- IATA: none; ICAO: none; FAA LID: D71;

Summary
- Airport type: Public
- Owner: State of Alaska
- Serves: Big Lake, Alaska
- Elevation AMSL: 150 ft (46 m)
- Coordinates: 61°34′59″N 149°49′52″W﻿ / ﻿61.58306°N 149.83111°W

Map
- D71 Location of airport in Alaska

Runways
| Direction | Length |  | Surface |
| ft | m |
| 1W/19W | 5,000 | 1,524 | Water |

Statistics (2009)
- Aircraft operations: 430
- Based aircraft: 6
- Source: Federal Aviation Administration

= Beaver Lake Seaplane Base =

Beaver Lake Seaplane Base is a state owned, public use seaplane base located four nautical miles (5 mi, 7 km) northeast of Big Lake, in the Matanuska-Susitna Borough of the U.S. state of Alaska.

== Facilities and aircraft ==
Beaver Lake Seaplane Base resides at elevation of 150 feet (46 m) above mean sea level. It has one seaplane landing area designated 1W/19W with a water surface measuring 5,000 by 400 feet (1,524 x 122 m).

For the 12-month period ending May 31, 2009, the airport had 430 aircraft operations, an average of 35 per month: 93% general aviation and 7% air taxi. At that time there were 6 aircraft based at this airport, all engine.

☆ ☆ ☆ ☆

__INSTRUCTIONS__.
1 > According to the seaplane base article, what share of aircraft operations in the 12-month period ending May 31, 2009 was air taxi?
2 > Rewrite the seaplane base article from "Beaver Lake Seaplane Base is" up to and including "airport, all engine.", replacing "northeast" with "northwest".

Saved entries:
☆ ☆ ☆ ☆

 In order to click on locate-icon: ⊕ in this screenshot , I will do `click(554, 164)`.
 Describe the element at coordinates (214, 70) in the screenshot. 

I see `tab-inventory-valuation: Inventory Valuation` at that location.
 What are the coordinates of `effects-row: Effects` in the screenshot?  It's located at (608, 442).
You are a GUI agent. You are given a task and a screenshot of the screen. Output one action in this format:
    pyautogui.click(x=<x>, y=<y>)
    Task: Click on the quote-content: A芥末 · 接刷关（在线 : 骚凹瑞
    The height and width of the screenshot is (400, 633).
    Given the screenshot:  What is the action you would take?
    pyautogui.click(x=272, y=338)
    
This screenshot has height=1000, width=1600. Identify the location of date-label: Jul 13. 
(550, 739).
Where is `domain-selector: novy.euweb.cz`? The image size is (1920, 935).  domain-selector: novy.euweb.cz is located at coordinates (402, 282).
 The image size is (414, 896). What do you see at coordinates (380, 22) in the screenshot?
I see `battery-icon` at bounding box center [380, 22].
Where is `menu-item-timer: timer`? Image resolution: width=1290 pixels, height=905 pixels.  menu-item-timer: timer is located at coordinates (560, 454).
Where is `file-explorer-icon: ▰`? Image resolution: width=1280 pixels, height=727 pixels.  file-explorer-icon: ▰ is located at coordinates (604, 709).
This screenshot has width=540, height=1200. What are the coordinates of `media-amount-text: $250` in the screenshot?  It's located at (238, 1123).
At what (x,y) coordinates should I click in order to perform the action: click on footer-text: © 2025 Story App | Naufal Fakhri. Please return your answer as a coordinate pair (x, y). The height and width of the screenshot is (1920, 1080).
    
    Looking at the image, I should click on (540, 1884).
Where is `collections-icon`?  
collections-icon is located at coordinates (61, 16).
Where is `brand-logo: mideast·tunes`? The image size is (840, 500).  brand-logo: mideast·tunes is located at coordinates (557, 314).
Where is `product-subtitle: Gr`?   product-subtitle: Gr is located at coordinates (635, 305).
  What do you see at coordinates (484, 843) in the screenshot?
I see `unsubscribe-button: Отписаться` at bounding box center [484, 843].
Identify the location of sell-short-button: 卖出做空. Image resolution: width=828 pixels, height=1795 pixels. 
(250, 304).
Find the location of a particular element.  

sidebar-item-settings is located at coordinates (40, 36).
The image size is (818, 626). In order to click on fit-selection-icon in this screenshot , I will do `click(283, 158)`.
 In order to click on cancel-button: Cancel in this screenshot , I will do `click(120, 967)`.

☆ ☆ ☆ ☆

__RESPONSES BY ITEM NUMBER__.
1 > 7%

2 >
Beaver Lake Seaplane Base is a state owned, public use seaplane base located four nautical miles (5 mi, 7 km) northwest of Big Lake, in the Matanuska-Susitna Borough of the U.S. state of Alaska.

== Facilities and aircraft ==
Beaver Lake Seaplane Base resides at elevation of 150 feet (46 m) above mean sea level. It has one seaplane landing area designated 1W/19W with a water surface measuring 5,000 by 400 feet (1,524 x 122 m).

For the 12-month period ending May 31, 2009, the airport had 430 aircraft operations, an average of 35 per month: 93% general aviation and 7% air taxi. At that time there were 6 aircraft based at this airport, all engine.